Libano: Save the Children, si riduce drammaticamente la quantità di cibo. “Situazione dei bambini è disperata”

Quasi un quarto della popolazione libanese e la metà dei rifugiati siriani in Libano sta affrontando carenze alimentari. Lo denuncia oggi Save the Children che invita il governo “a sostenere economicamente i più colpiti”. “La quantità di cibo in tavola per i bambini in Libano – si legge in un comunicato della organizzazione umanitaria – si riduce di giorno in giorno, poiché i prezzi del pane salgono di un altro 11% a causa dell’aggravarsi della crisi. Una razione di pane per un mese fa arretrare le famiglie di quasi la metà del salario minimo mensile. Un sacchetto di focaccia costa 5.000 sterline libanesi nei supermercati, oltre il triplo rispetto all’anno scorso, un effetto a catena dell’impennata dei prezzi del carburante e del collasso dell’economia”. Secondo Save the Children “le famiglie più povere del Libano hanno probabilmente bisogno di almeno due sacchi di pane al giorno a causa dell’impossibilità di permettersi cibi nutrienti come riso, lenticchie e uova. Ciò significa che il costo mensile del consumo di pane (circa 300.000 sterline) è circa il 44% del salario minimo mensile, che è di 675.000 sterline”. “Nessuna famiglia può vivere senza pane in Libano – dichiara Jennifer Moorehead, direttrice di Save the Children in Libano -. Se il pane diventerà fuori portata – cosa che in alcuni casi sta già accadendo – non c’è un piano B oltre alla fame. I bambini ci dicono che stanno andando a letto affamati e i genitori riferiscono di dover saltare completamente i pasti. Migliaia di famiglie al momento fanno affidamento su pasti a base di pane e ora sentono che questo verrà loro portato via.

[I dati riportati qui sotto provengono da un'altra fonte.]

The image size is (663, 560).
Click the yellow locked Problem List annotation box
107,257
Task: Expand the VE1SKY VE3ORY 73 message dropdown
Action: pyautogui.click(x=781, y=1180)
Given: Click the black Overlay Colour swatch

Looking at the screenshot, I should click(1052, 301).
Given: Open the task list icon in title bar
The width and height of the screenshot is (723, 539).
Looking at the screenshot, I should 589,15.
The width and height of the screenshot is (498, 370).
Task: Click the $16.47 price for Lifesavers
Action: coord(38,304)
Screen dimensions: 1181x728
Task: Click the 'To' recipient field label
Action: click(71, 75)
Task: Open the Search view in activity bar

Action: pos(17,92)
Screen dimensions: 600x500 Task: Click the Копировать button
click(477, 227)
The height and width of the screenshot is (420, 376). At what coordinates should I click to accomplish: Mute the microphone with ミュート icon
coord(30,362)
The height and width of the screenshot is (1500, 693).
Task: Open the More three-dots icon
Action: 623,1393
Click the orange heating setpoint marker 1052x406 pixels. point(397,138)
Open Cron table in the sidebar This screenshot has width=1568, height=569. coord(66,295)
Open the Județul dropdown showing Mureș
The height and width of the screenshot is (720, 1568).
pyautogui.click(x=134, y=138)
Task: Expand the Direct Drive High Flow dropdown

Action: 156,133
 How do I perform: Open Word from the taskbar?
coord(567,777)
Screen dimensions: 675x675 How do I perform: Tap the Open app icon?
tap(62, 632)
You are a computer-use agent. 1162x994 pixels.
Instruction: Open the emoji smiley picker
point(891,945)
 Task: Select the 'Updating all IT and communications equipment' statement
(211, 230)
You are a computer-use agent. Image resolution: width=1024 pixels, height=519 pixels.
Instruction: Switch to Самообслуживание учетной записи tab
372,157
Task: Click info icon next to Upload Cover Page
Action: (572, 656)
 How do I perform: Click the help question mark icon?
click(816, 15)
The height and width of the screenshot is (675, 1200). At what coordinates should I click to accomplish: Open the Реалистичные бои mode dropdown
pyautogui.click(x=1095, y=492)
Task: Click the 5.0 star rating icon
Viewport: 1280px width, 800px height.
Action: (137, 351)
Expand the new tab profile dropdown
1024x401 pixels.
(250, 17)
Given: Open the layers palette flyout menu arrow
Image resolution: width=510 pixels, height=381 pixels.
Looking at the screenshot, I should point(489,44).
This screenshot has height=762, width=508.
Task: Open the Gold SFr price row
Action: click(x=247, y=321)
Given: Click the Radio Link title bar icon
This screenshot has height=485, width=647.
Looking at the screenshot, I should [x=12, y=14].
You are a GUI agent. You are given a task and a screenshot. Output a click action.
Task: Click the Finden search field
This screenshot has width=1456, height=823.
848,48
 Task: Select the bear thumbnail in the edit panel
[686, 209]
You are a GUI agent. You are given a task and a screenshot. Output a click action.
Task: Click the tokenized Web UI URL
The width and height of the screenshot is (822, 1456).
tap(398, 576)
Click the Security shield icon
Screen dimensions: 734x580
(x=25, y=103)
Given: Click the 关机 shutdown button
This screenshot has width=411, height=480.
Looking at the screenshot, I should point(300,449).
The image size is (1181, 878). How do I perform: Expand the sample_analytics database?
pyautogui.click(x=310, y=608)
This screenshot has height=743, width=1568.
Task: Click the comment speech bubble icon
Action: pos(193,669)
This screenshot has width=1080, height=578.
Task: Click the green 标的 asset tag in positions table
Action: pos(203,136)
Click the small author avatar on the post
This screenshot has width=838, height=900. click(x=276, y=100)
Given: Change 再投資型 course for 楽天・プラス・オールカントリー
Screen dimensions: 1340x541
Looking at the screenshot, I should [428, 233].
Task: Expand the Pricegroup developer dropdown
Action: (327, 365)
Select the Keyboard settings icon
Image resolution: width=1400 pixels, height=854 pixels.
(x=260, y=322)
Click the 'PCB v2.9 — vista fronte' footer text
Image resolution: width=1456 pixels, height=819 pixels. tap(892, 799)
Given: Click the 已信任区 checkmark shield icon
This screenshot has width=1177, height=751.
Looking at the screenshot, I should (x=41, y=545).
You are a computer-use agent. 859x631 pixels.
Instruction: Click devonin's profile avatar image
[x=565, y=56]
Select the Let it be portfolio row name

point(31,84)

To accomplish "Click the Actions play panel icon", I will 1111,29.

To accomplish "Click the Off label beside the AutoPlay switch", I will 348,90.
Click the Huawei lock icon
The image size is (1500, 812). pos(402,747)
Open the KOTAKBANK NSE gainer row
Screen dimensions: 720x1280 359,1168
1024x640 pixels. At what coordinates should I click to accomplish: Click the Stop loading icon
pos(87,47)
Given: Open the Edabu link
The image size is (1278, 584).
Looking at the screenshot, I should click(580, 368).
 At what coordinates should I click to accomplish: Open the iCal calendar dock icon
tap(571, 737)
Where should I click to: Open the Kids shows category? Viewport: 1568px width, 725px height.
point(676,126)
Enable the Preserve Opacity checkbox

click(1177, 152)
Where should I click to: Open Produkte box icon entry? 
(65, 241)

La situazione dei bambini, soprattutto i più piccoli, è sempre più disperata”. “Il Libano è in caduta libera e i bambini sono i primi a sentirne l’impatto. Esortiamo il governo libanese a fornire sostegno in denaro alle famiglie più povere dei gruppi economici più colpiti, per aiutarle almeno a garantire i bisogni minimi e impedire che la crisi si trasformi in una catastrofe umanitaria per i bambini libanesi”, conclude Moorehead.